-- Selected text follows --
- Mino at Winner's autograph event in Yeouido on April 15, 2018
- Born: Song Min-ho March 30, 1993 (age 33) Yongin, South Korea
- Education: Hanlim Multi Art School
- Occupations: Rapper; singer; songwriter; producer; artist; actor;
- Years active: 2011–present
- Relatives: Gun (cousin)
- Musical career
- Genres: K-pop; hip-hop;
- Instrument: Vocals
- Label: YG
- Member of: Winner; MOBB; YG Family;
- Website: yg-winner.co.kr

Korean name
- Hangul: 송민호
- Hanja: 宋旻浩
- RR: Song Minho
- MR: Song Minho

Signature

= Mino (rapper) =

South Korean rapper (born 1993)

Song Min-ho (born March 30, 1993), better known by the stage name Mino, is a South Korean rapper, singer-songwriter, music producer, artist and actor. After a stint in the two-year ballad group BoM from 2011 to 2013, he joined YG Entertainment, leading to his debut in 2014 with the boy band Winner, formed through Mnet survival program WIN: Who Is Next. Alongside label-mate Bobby, he is also part of the hip hop duo MOBB, formed in September 2016.
-- Selected text concluded --
-- Provided material follows --
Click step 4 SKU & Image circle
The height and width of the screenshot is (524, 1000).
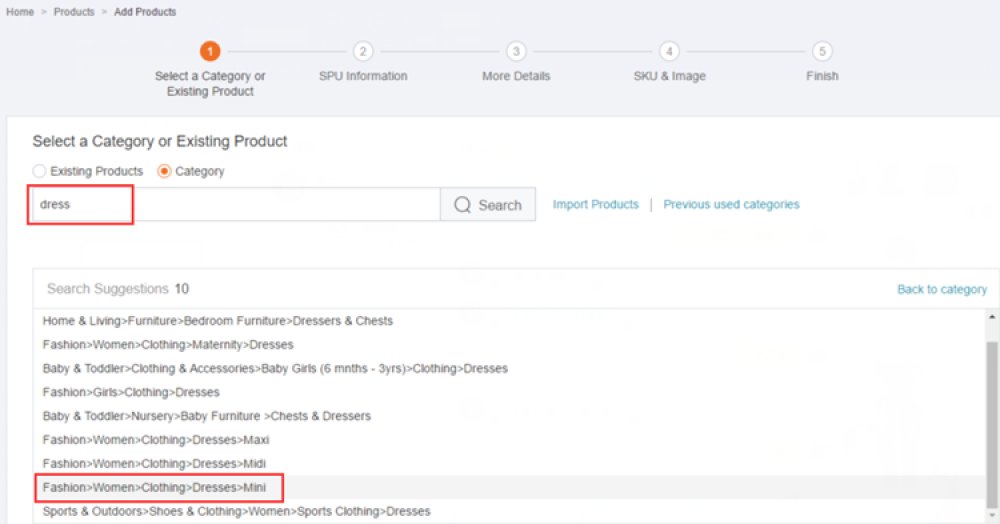coord(669,51)
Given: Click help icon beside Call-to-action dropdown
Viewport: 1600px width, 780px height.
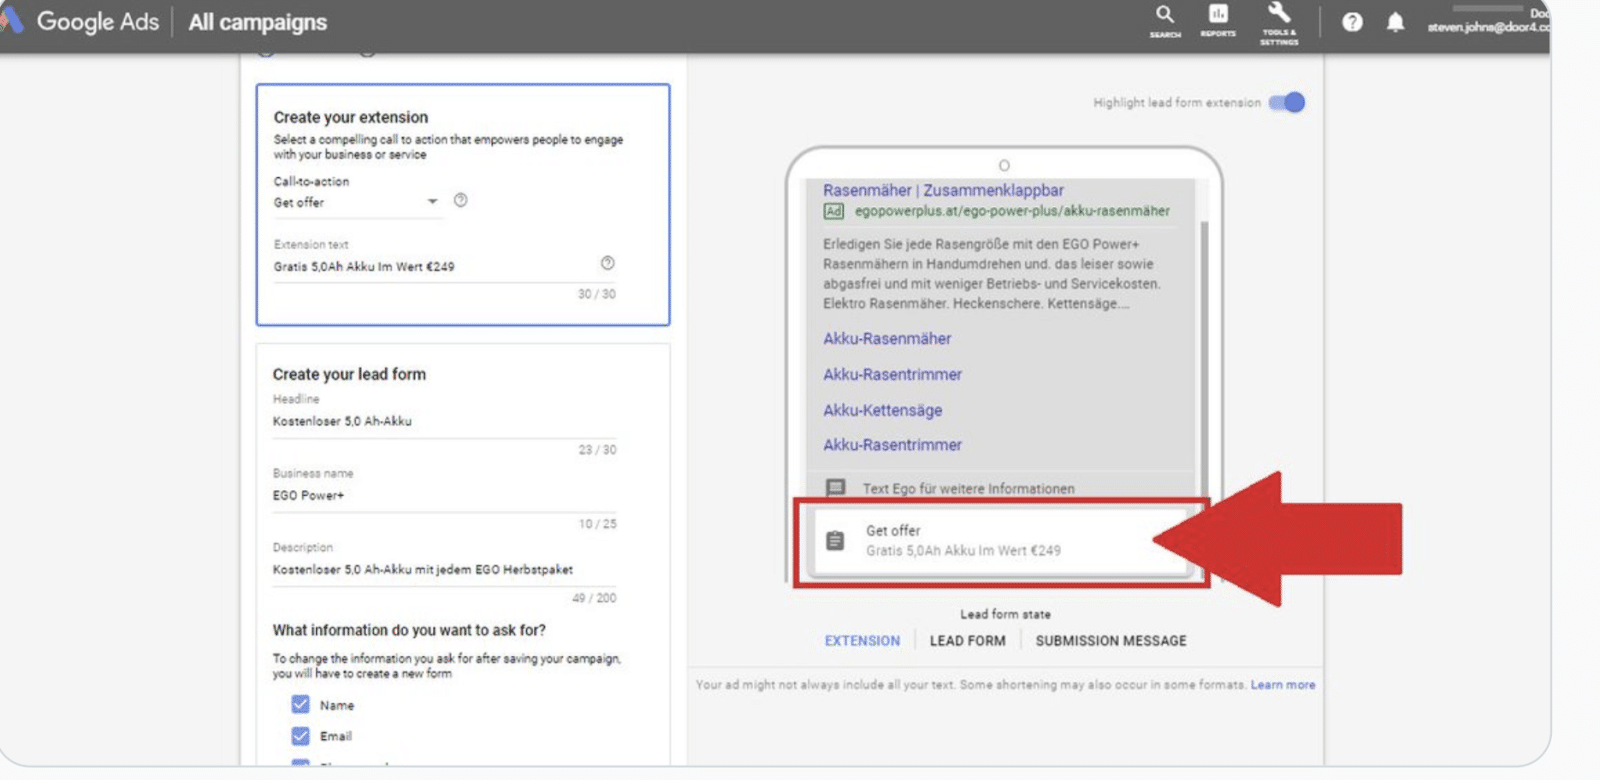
-- Provided material concluded --
Questions ▸
(1) Answer these questions from the text on Mino:
(a) In what city was Mino born?
(b) Which relative is listed, and how is he related?
(c) Which label-mate forms the duo MOBB with Mino?
(2) Carry the text on the rapper Mino forward from its last sentence.
The records have no role here.

Expected results ▸
(1)
(a) Yongin, South Korea
(b) Gun, his cousin
(c) Bobby

(2)
As a solo artist, Mino first gained recognition as a contestant in the rap-survival program, Show Me the Money 4, where he finished as the series runner-up, and became the best-selling artist among the show's history with his single, "Fear". He made his official solo debut with the studio album, XX in November 2018; its lead single, titled "Fiancé", became his first number one hit in South Korea, spawning to number one on Gaon's digital and streaming monthly charts for the month of December. It also became his first single to receive a platinum certification from the Korea Music Content Association (KMCA) after achieving sales of 2.5 million digital copies.

In television, he is currently a series regular in tvN variety programs, New Journey to the West and Kang's Kitchen. In addition, he appeared as a judge in a variety show called Sing Again, which has recently gained popularity.

==Biography==
===Early life===
Song Min-ho was born on March 30, 1993, in Yongin, Gyeonggi Province. He has a sister named Song Dan-ah, who is one year younger than him and was previously a member of the defunct girl group "New F.O." Mino also has a cousin named Song Gun-hee, better known by the stage name "#Gun", a rapper who was under Starship Entertainment. Mino graduated from Hanlim Multi Art School in 2011.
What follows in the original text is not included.